### WORK TASK
Repeat every entry below exactly.

### EXTRACTED DATA
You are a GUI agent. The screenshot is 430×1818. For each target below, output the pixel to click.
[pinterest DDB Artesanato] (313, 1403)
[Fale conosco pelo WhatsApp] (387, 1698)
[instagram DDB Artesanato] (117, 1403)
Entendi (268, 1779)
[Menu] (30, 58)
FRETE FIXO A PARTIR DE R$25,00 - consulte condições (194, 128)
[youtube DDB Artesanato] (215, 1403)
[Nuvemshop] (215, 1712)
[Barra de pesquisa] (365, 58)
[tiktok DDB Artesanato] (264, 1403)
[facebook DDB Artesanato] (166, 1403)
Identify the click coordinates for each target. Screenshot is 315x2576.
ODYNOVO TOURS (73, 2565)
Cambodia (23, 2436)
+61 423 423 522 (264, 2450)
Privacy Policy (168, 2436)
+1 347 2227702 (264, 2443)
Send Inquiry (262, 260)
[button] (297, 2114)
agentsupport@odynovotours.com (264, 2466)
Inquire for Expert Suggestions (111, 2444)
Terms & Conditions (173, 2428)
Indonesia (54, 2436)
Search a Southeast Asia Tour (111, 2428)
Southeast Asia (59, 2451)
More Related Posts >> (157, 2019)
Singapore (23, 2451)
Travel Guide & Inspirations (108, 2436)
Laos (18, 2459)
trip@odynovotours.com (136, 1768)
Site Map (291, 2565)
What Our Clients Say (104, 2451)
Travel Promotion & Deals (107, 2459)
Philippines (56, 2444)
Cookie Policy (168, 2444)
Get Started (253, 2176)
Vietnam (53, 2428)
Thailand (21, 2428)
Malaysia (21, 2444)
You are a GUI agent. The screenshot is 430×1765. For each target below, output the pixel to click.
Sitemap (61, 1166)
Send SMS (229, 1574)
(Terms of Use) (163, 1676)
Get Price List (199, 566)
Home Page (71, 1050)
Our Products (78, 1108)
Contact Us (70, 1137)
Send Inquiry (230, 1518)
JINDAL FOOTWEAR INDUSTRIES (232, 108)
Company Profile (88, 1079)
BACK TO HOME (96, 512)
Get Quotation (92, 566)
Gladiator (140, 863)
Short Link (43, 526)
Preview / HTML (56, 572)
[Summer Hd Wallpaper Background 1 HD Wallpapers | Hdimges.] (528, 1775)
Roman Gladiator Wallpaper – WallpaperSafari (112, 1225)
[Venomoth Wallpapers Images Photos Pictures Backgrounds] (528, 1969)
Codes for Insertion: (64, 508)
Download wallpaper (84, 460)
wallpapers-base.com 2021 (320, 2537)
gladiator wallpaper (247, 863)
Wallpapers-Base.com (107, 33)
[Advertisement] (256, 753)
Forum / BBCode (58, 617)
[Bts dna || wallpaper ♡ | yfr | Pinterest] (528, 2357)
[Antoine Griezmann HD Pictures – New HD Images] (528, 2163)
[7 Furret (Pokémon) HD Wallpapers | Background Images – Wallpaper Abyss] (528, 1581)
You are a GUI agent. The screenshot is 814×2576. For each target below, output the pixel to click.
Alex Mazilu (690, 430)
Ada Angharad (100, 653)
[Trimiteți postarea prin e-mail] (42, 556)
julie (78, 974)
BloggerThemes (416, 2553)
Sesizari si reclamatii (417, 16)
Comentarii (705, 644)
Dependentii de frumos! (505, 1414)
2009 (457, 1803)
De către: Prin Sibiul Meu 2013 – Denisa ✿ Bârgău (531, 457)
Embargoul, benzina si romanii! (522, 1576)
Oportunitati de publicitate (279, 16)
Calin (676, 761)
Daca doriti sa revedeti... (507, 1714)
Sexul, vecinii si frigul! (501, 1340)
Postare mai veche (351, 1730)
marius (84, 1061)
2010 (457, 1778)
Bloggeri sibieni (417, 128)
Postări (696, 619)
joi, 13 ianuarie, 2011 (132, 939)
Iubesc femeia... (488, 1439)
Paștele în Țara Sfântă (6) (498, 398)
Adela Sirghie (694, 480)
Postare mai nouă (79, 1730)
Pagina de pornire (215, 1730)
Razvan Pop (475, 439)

### REPLY
You are a GUI agent. The screenshot is 430×1818. For each target below, output the pixel to click.
[pinterest DDB Artesanato] (313, 1403)
[Fale conosco pelo WhatsApp] (387, 1698)
[instagram DDB Artesanato] (117, 1403)
Entendi (268, 1779)
[Menu] (30, 58)
FRETE FIXO A PARTIR DE R$25,00 - consulte condições (194, 128)
[youtube DDB Artesanato] (215, 1403)
[Nuvemshop] (215, 1712)
[Barra de pesquisa] (365, 58)
[tiktok DDB Artesanato] (264, 1403)
[facebook DDB Artesanato] (166, 1403)
Identify the click coordinates for each target. Screenshot is 315x2576.
ODYNOVO TOURS (73, 2565)
Cambodia (23, 2436)
+61 423 423 522 (264, 2450)
Privacy Policy (168, 2436)
+1 347 2227702 (264, 2443)
Send Inquiry (262, 260)
[button] (297, 2114)
agentsupport@odynovotours.com (264, 2466)
Inquire for Expert Suggestions (111, 2444)
Terms & Conditions (173, 2428)
Indonesia (54, 2436)
Search a Southeast Asia Tour (111, 2428)
Southeast Asia (59, 2451)
More Related Posts >> (157, 2019)
Singapore (23, 2451)
Travel Guide & Inspirations (108, 2436)
Laos (18, 2459)
trip@odynovotours.com (136, 1768)
Site Map (291, 2565)
What Our Clients Say (104, 2451)
Travel Promotion & Deals (107, 2459)
Philippines (56, 2444)
Cookie Policy (168, 2444)
Get Started (253, 2176)
Vietnam (53, 2428)
Thailand (21, 2428)
Malaysia (21, 2444)
You are a GUI agent. The screenshot is 430×1765. For each target below, output the pixel to click.
Sitemap (61, 1166)
Send SMS (229, 1574)
(Terms of Use) (163, 1676)
Get Price List (199, 566)
Home Page (71, 1050)
Our Products (78, 1108)
Contact Us (70, 1137)
Send Inquiry (230, 1518)
JINDAL FOOTWEAR INDUSTRIES (232, 108)
Company Profile (88, 1079)
BACK TO HOME (96, 512)
Get Quotation (92, 566)
Gladiator (140, 863)
Short Link (43, 526)
Preview / HTML (56, 572)
[Summer Hd Wallpaper Background 1 HD Wallpapers | Hdimges.] (528, 1775)
Roman Gladiator Wallpaper – WallpaperSafari (112, 1225)
[Venomoth Wallpapers Images Photos Pictures Backgrounds] (528, 1969)
Codes for Insertion: (64, 508)
Download wallpaper (84, 460)
wallpapers-base.com 2021 (320, 2537)
gladiator wallpaper (247, 863)
Wallpapers-Base.com (107, 33)
[Advertisement] (256, 753)
Forum / BBCode (58, 617)
[Bts dna || wallpaper ♡ | yfr | Pinterest] (528, 2357)
[Antoine Griezmann HD Pictures – New HD Images] (528, 2163)
[7 Furret (Pokémon) HD Wallpapers | Background Images – Wallpaper Abyss] (528, 1581)
You are a GUI agent. The screenshot is 814×2576. For each target below, output the pixel to click.
Alex Mazilu (690, 430)
Ada Angharad (100, 653)
[Trimiteți postarea prin e-mail] (42, 556)
julie (78, 974)
BloggerThemes (416, 2553)
Sesizari si reclamatii (417, 16)
Comentarii (705, 644)
Dependentii de frumos! (505, 1414)
2009 (457, 1803)
De către: Prin Sibiul Meu 2013 – Denisa ✿ Bârgău (531, 457)
Embargoul, benzina si romanii! (522, 1576)
Oportunitati de publicitate (279, 16)
Calin (676, 761)
Daca doriti sa revedeti... (507, 1714)
Sexul, vecinii si frigul! (501, 1340)
Postare mai veche (351, 1730)
marius (84, 1061)
2010 (457, 1778)
Bloggeri sibieni (417, 128)
Postări (696, 619)
joi, 13 ianuarie, 2011 (132, 939)
Iubesc femeia... (488, 1439)
Paștele în Țara Sfântă (6) (498, 398)
Adela Sirghie (694, 480)
Postare mai nouă (79, 1730)
Pagina de pornire (215, 1730)
Razvan Pop (475, 439)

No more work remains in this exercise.